Metadata-Version: 2.1
Name: modmod
Version: 0.2.3
Summary: modular models for efficient ML development
Home-page: https://github.com/Remesh/modmod
Author: Nicholas Tietz-Sokolsky
Author-email: me@ntietz.com
License: Apache 2.0
Platform: UNKNOWN
Classifier: License :: OSI Approved :: Apache Software License
Classifier: Intended Audience :: Science/Research
Classifier: Programming Language :: Python
Classifier: Programming Language :: Python :: 3
Classifier: Programming Language :: Python :: 3.6
Classifier: Programming Language :: Python :: Implementation :: CPython
Classifier: Programming Language :: Python :: Implementation :: PyPy
Requires-Python: >=3.6.0
Description-Content-Type: text/markdown



# modmod

modmod is a library for making *Mod*-ular *Mod*-els. The primary problem that
modmod solves is how to load models at runtime without instantiating them
multiple times; in that respect, it is essentially a dependency injection
system for models.

# Installation

To use modmod, just install it with your package manager in the usual way. If
you use [Pipenv](https://docs.pipenv.org/), you can copy/paste this:

```
pipenv install modmod
```

# Usage

There are two main pieces of modmod: Models and Pools.

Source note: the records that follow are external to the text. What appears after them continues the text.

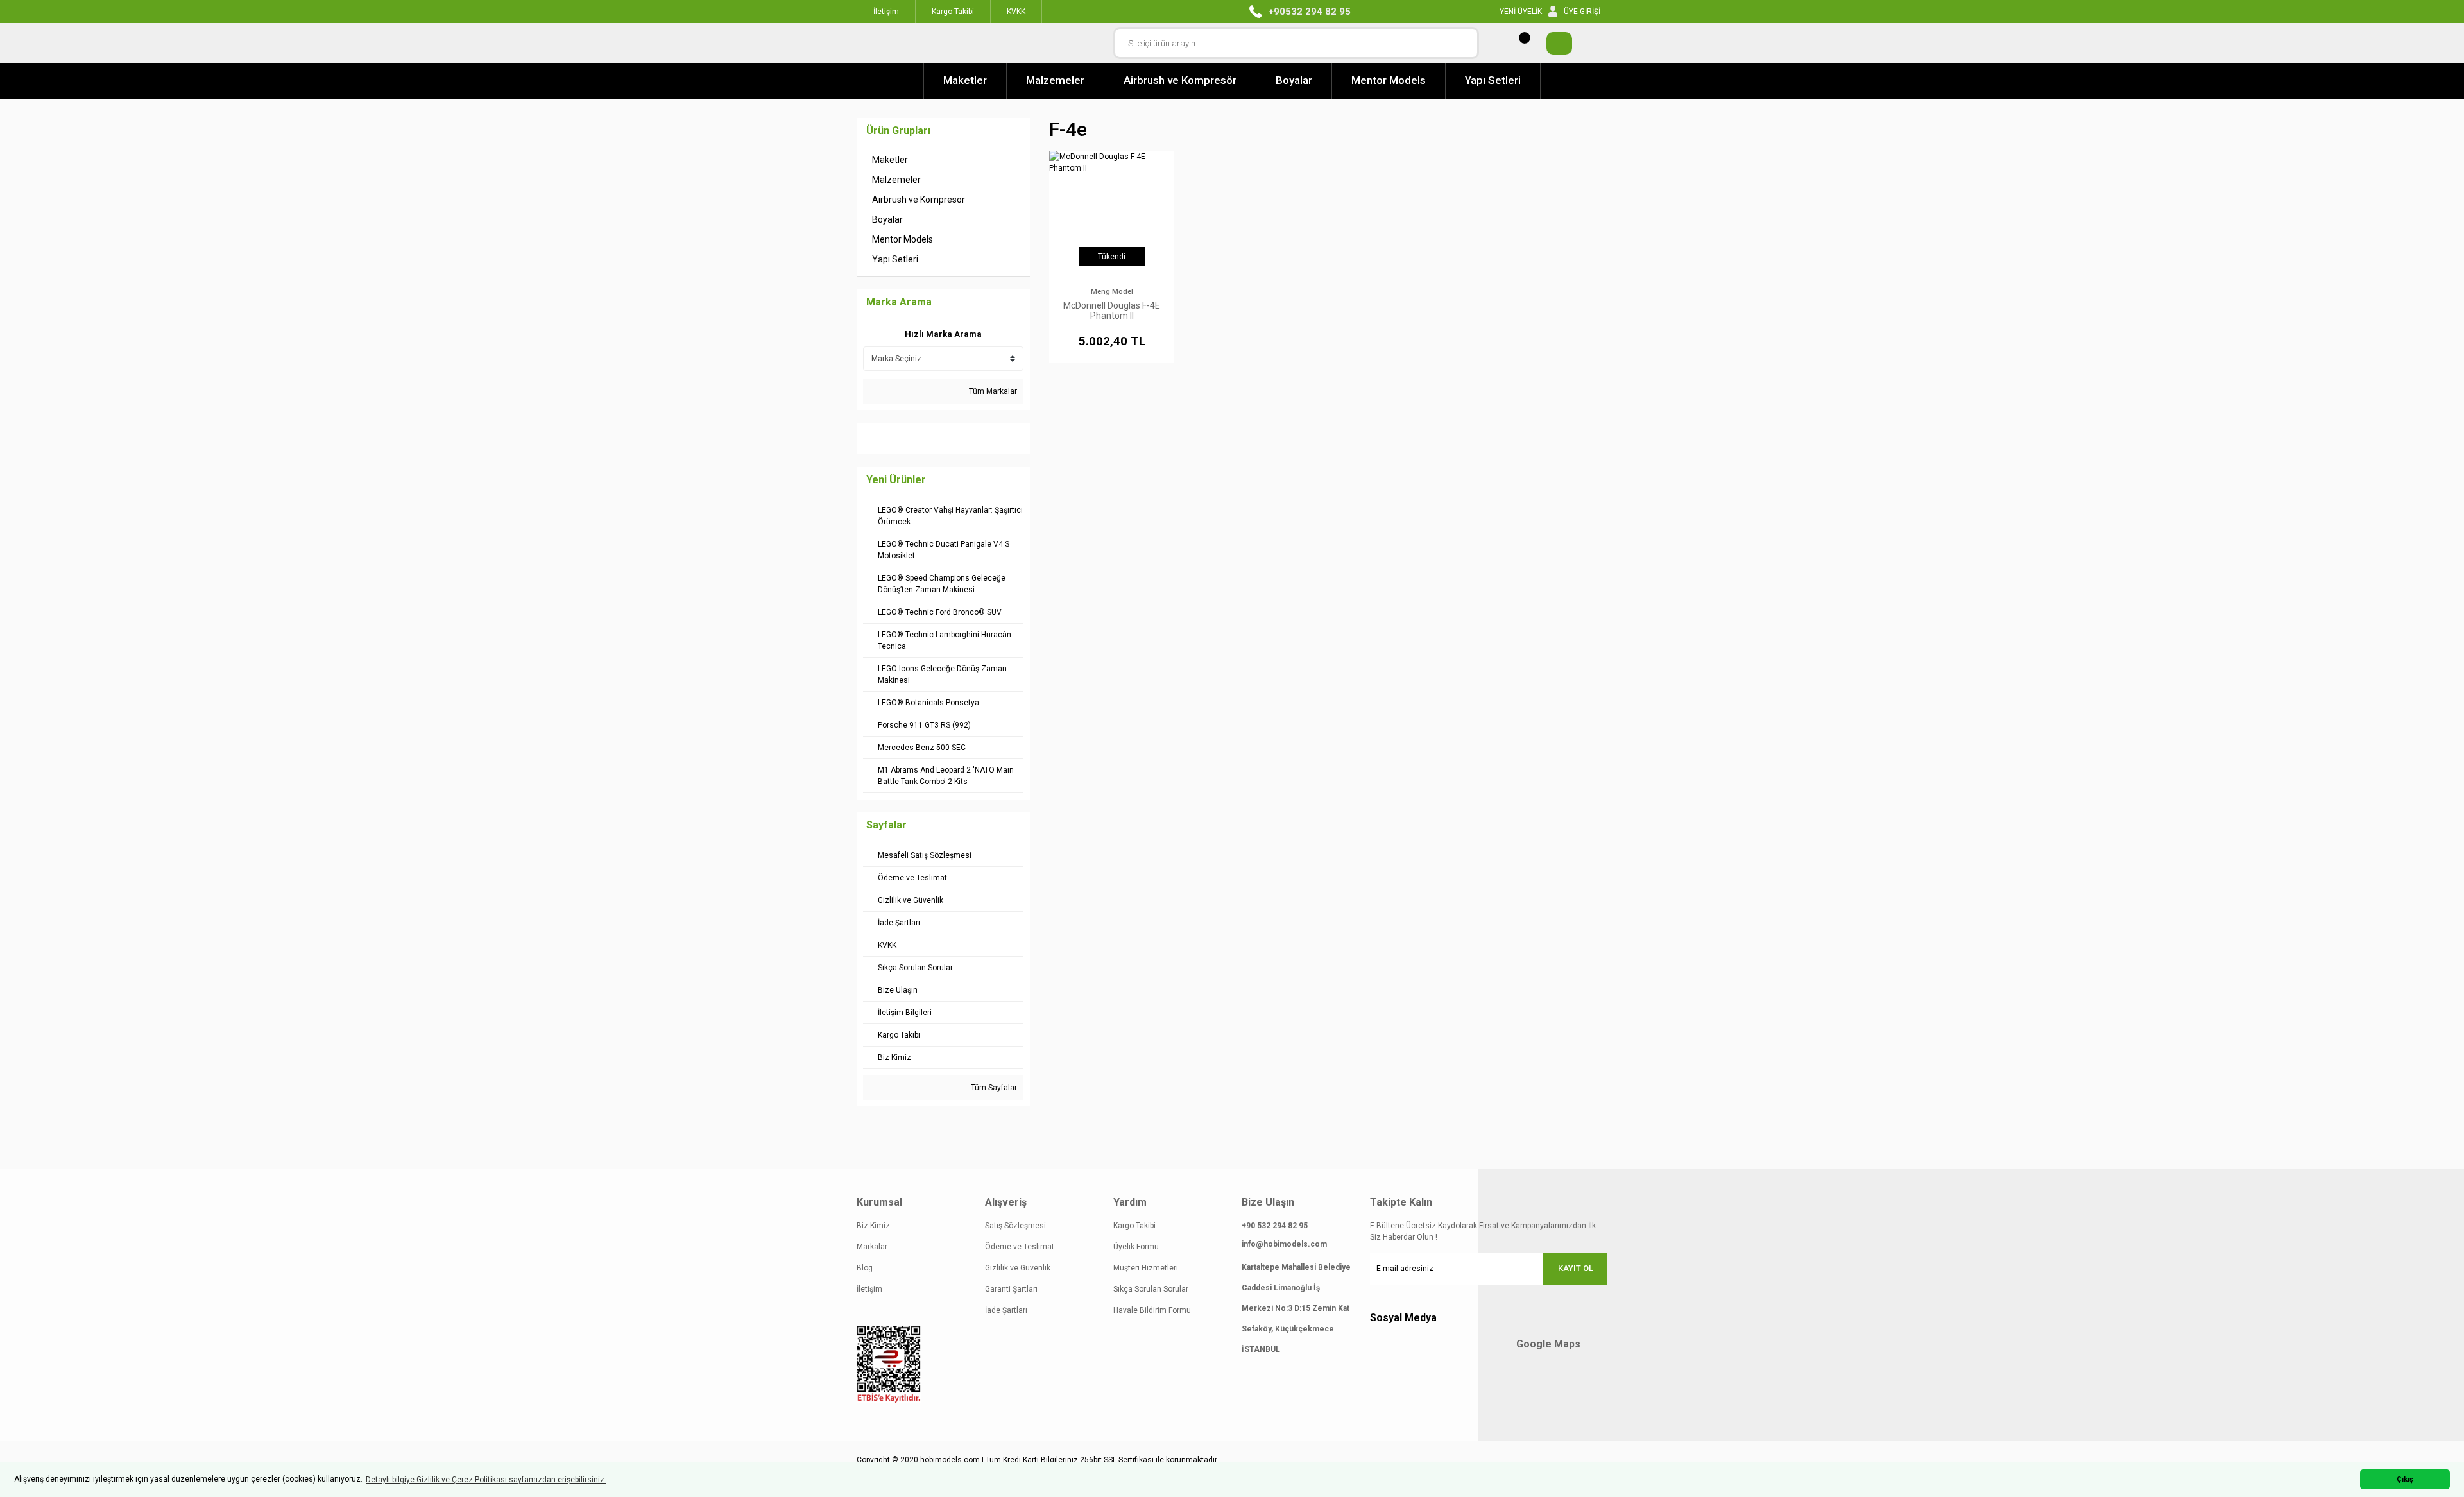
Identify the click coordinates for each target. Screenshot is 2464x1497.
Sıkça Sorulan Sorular (1150, 1289)
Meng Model (1112, 291)
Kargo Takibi (1134, 1225)
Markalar (872, 1246)
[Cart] (1552, 43)
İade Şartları (1006, 1310)
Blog (865, 1267)
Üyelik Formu (1136, 1246)
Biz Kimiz (873, 1225)
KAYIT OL (1575, 1268)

A `Pool` is a container for models. A `Model` can be treated like an augmented
function which is a `Model` factory.

Here's an example of defining the simplest possible model:

```
from modmod.model import Model

class AddThings(Model):
    def call(self, x: int, y: int) -> int:
        return x + y
```

And here is how you would use it:

```
import modmod.pool

pool = modmod.pool.get()

adder = pool.get(AddThings)

z = adder(1, 2)
print(z) # prints 3
```

You can also take a shortcut to get the model:

```
adder = AddThings.get()
```

However, this should never be done inside a model, bceause it will use the
default pool and will have strange side effects if anyone tries to use your
model in a non-default pool.

## Models with initialization

Sometimes a model needs to be initialized to load in data or do other one-time
startup tasks. To do this, you just override the constructor and the `create`
method. Here's an example for stripping stopwords:

```
import nltk
from modmod.model import Model

class RemoveStopwords(Model):
  def __init__(self, pool, config, stopwords):
    super().__init__(pool, config)
    self.stopwords = stopwords

  @classmethod
  def create(cls, pool, config):
    nltk.download('stopwords')
    stopwords = nltk.corpus.stopwords.words('english')
    stopwords.append('')
    stopwords.remove('not')
    stopwords.remove('no')
    return RemoveStopwords(pool, config, stopwords)

  def call(self, words: List[str]) -> List[str]:
    return list(filter(lambda w: w not in self.stopwords, words))
```

The `create` method is invoked when you call `RemoveStopwords.get()`. It is
only called the _first_ time you get a model; after that, the created model
lives in the pool, and it will not be re-initialized.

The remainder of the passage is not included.